Combined oral contraceptives (COCs) increase venous thromboembolism (VTE) risk, depending on estrogen type, dose, and progestin. While epidemiological studies provide insight into these risks, they require years to complete. The normalized activated protein C sensitivity ratio (nAPCsr), a standardized assay of acquired activated protein C resistance, has emerged as a potential biomarker of COC-induced VTE risk.

Objectives

To develop a population-based in silico model predicting VTE risk associated with various COC formulations based on their mean nAPCsr values.

Methods

We analyzed 200 plasma samples from non-COC users and 257 from users of 9 different COCs. We constructed an exponential model to correlate the mean nAPCsr of 5 COCs with their available population-based VTE relative risk, as extracted from a published meta-analysis. We assessed model performance using R2, Spearman’s rank correlation coefficient, and the root mean square error, and performed a sensitivity analysis by excluding COC nonusers. We then estimated population-based VTE risks for the 4 COCs not used in model construction.

Results

The model demonstrated high predictive accuracy (R2 = .96; root mean square error = 0.21; Spearman correlation coefficient = 1) and remained robust despite group size imbalance.
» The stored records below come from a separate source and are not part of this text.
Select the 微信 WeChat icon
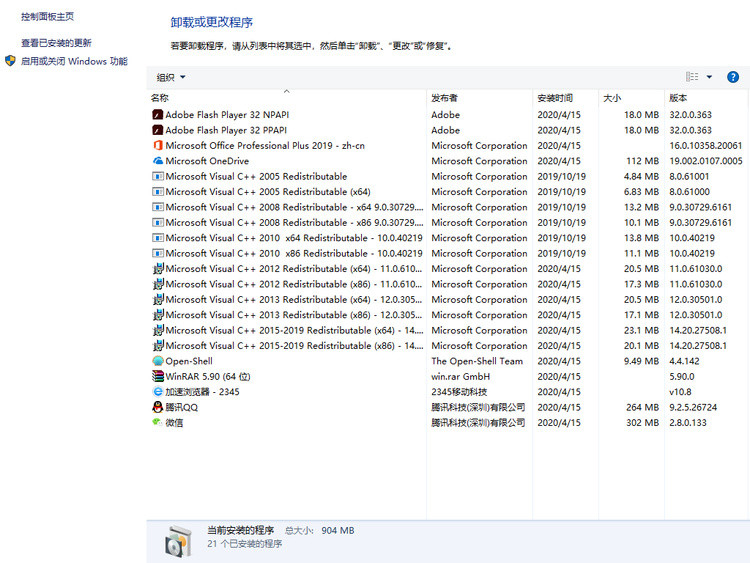Screen dimensions: 750x563 [x=157, y=423]
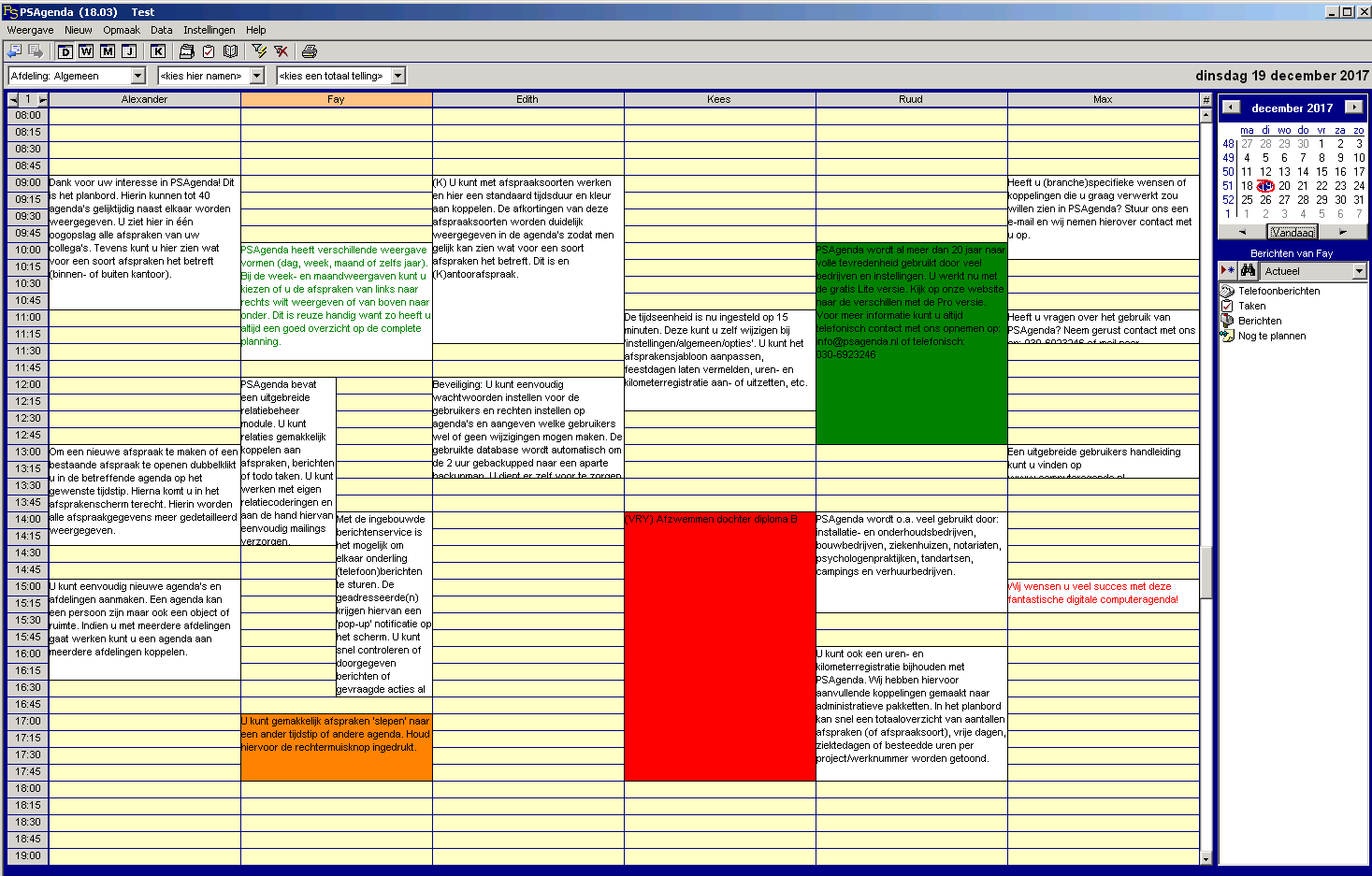Select Taken in the Berichten van Fay list

1250,306
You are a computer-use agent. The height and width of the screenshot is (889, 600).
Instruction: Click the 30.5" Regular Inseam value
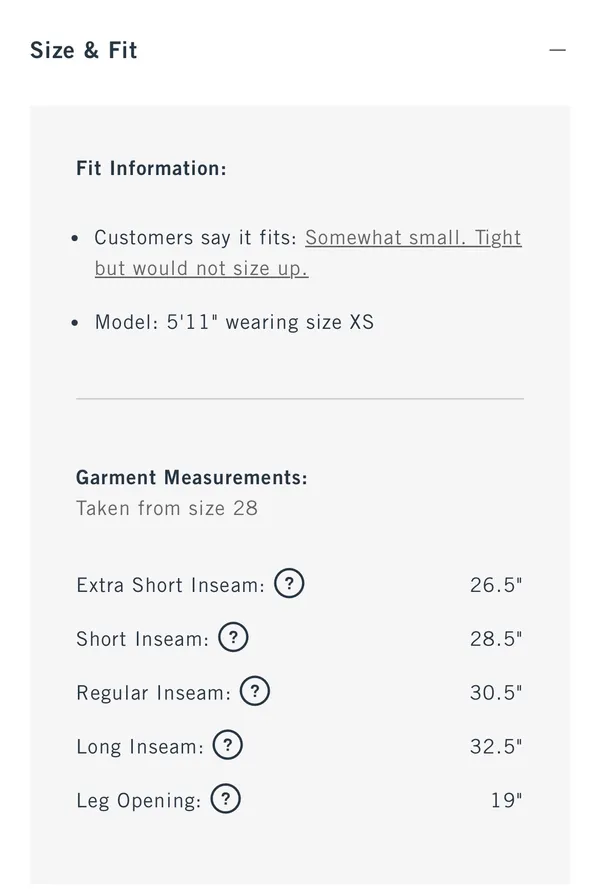(496, 692)
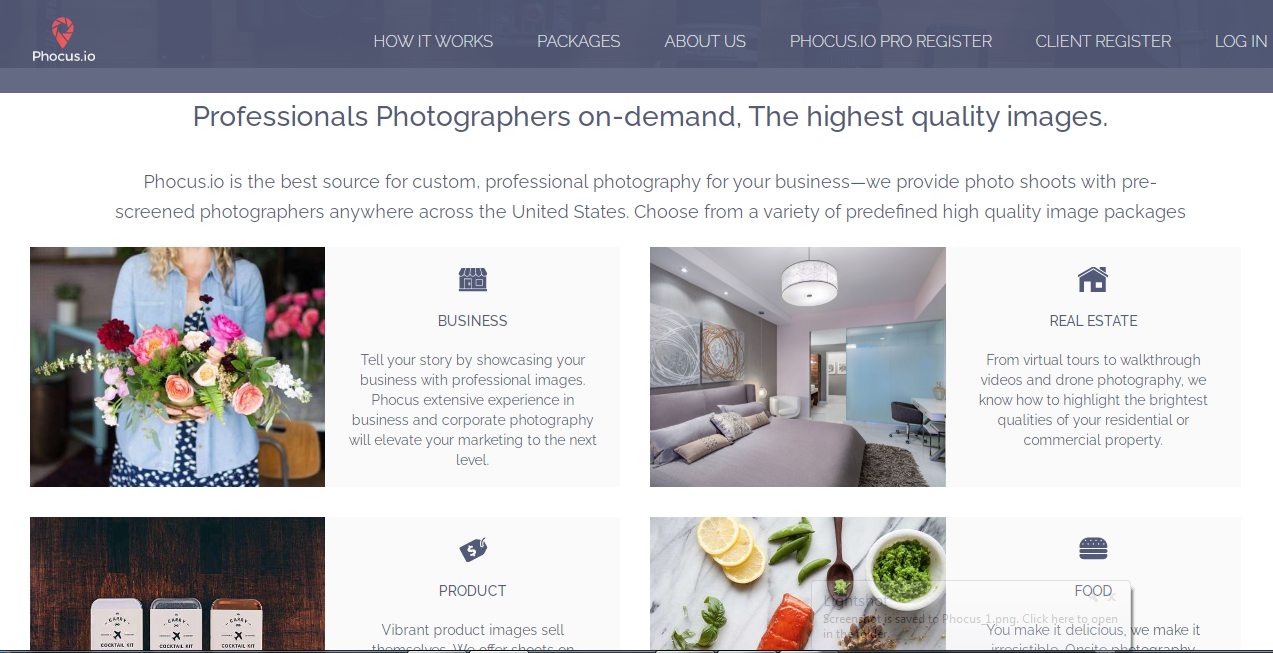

Predicted VTE risks for ethinylestradiol 30 μg with dienogest 2 mg, ethinylestradiol 20 μg with drospirenone 3 mg, estradiol 1.5 mg with nomegestrol acetate 2.5 mg, and estetrol 15 mg with drospirenone 3 mg were 4.36, 3.43, 1.50, and 1.45, respectively, consistent with or complementary to existing epidemiological evidence.

Conclusion

Our model, based on mean nAPCsr, provides a reliable, biomarker-based approach for predicting population-based COC-related VTE risk. This strategy could help shorten the time between product launch and population-based risk assessment.